#### What the task requires:
Every record must appear in the answer exactly as it stands.

Stored records
[Start of Attachment]
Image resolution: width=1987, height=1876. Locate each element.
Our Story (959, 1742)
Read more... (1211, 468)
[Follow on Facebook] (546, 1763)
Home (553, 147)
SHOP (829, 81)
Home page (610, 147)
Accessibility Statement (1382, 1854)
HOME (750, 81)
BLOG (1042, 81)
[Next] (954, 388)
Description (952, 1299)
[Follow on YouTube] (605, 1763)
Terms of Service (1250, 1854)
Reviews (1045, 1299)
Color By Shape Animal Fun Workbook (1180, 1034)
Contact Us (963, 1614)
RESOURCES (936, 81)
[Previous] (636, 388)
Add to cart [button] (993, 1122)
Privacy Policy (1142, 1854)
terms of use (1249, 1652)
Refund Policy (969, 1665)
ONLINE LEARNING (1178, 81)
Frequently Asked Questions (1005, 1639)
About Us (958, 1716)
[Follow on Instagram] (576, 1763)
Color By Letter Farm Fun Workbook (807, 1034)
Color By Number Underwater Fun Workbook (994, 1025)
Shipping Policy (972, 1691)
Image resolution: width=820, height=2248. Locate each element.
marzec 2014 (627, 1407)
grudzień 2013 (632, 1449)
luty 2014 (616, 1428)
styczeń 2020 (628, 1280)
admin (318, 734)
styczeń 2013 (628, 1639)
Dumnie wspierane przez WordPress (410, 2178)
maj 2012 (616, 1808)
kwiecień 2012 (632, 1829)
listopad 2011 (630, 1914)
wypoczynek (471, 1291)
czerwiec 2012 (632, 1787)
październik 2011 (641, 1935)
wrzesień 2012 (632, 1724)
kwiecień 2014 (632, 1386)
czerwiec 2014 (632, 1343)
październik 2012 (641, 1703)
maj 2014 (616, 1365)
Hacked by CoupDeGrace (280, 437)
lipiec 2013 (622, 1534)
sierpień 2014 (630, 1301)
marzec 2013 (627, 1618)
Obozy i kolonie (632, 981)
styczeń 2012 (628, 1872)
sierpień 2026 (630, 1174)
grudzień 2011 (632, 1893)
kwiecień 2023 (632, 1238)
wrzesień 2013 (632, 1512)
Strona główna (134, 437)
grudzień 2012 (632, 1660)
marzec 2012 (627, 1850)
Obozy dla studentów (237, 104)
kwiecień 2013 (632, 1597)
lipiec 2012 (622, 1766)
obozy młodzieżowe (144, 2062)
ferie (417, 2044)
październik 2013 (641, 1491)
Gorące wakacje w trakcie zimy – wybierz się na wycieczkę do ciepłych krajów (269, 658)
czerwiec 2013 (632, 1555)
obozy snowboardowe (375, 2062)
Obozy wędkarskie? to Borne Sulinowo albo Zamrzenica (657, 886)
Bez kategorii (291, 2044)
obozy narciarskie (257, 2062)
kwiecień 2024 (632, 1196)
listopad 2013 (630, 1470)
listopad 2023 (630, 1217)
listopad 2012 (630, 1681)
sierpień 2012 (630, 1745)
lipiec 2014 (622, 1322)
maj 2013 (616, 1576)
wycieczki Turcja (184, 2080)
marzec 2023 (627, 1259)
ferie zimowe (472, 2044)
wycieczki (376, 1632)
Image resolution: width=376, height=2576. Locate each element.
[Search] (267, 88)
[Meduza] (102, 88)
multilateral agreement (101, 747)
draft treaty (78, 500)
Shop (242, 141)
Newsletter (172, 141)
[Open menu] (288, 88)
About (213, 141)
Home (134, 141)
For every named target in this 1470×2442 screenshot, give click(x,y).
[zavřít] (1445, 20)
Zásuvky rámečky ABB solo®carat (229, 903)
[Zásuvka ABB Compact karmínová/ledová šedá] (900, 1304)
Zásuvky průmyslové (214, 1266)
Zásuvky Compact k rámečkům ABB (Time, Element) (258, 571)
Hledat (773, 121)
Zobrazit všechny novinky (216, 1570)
[End of Attachment]
#### Output:
Image resolution: width=1987, height=1876. Locate each element.
Our Story (959, 1742)
Read more... (1211, 468)
[Follow on Facebook] (546, 1763)
Home (553, 147)
SHOP (829, 81)
Home page (610, 147)
Accessibility Statement (1382, 1854)
HOME (750, 81)
BLOG (1042, 81)
[Next] (954, 388)
Description (952, 1299)
[Follow on YouTube] (605, 1763)
Terms of Service (1250, 1854)
Reviews (1045, 1299)
Color By Shape Animal Fun Workbook (1180, 1034)
Contact Us (963, 1614)
RESOURCES (936, 81)
[Previous] (636, 388)
Add to cart [button] (993, 1122)
Privacy Policy (1142, 1854)
terms of use (1249, 1652)
Refund Policy (969, 1665)
ONLINE LEARNING (1178, 81)
Frequently Asked Questions (1005, 1639)
About Us (958, 1716)
[Follow on Instagram] (576, 1763)
Color By Letter Farm Fun Workbook (807, 1034)
Color By Number Underwater Fun Workbook (994, 1025)
Shipping Policy (972, 1691)
Image resolution: width=820, height=2248. Locate each element.
marzec 2014 (627, 1407)
grudzień 2013 (632, 1449)
luty 2014 (616, 1428)
styczeń 2020 (628, 1280)
admin (318, 734)
styczeń 2013 (628, 1639)
Dumnie wspierane przez WordPress (410, 2178)
maj 2012 (616, 1808)
kwiecień 2012 (632, 1829)
listopad 2011 (630, 1914)
wypoczynek (471, 1291)
czerwiec 2012 (632, 1787)
październik 2011 (641, 1935)
wrzesień 2012 (632, 1724)
kwiecień 2014 (632, 1386)
czerwiec 2014 (632, 1343)
październik 2012 (641, 1703)
maj 2014 (616, 1365)
Hacked by CoupDeGrace (280, 437)
lipiec 2013 (622, 1534)
sierpień 2014 (630, 1301)
marzec 2013 (627, 1618)
Obozy i kolonie (632, 981)
styczeń 2012 (628, 1872)
sierpień 2026 (630, 1174)
grudzień 2011 (632, 1893)
kwiecień 2023 (632, 1238)
wrzesień 2013 (632, 1512)
Strona główna (134, 437)
grudzień 2012 (632, 1660)
marzec 2012 (627, 1850)
Obozy dla studentów (237, 104)
kwiecień 2013 (632, 1597)
lipiec 2012 (622, 1766)
obozy młodzieżowe (144, 2062)
ferie (417, 2044)
październik 2013 (641, 1491)
Gorące wakacje w trakcie zimy – wybierz się na wycieczkę do ciepłych krajów (269, 658)
czerwiec 2013 (632, 1555)
obozy snowboardowe (375, 2062)
Obozy wędkarskie? to Borne Sulinowo albo Zamrzenica (657, 886)
Bez kategorii (291, 2044)
obozy narciarskie (257, 2062)
kwiecień 2024 (632, 1196)
listopad 2013 (630, 1470)
listopad 2023 (630, 1217)
listopad 2012 (630, 1681)
sierpień 2012 (630, 1745)
lipiec 2014 (622, 1322)
maj 2013 (616, 1576)
wycieczki Turcja (184, 2080)
marzec 2023 (627, 1259)
ferie zimowe (472, 2044)
wycieczki (376, 1632)
Image resolution: width=376, height=2576. Locate each element.
[Search] (267, 88)
[Meduza] (102, 88)
multilateral agreement (101, 747)
draft treaty (78, 500)
Shop (242, 141)
Newsletter (172, 141)
[Open menu] (288, 88)
About (213, 141)
Home (134, 141)
For every named target in this 1470×2442 screenshot, give click(x,y).
[zavřít] (1445, 20)
Zásuvky rámečky ABB solo®carat (229, 903)
[Zásuvka ABB Compact karmínová/ledová šedá] (900, 1304)
Zásuvky průmyslové (214, 1266)
Zásuvky Compact k rámečkům ABB (Time, Element) (258, 571)
Hledat (773, 121)
Zobrazit všechny novinky (216, 1570)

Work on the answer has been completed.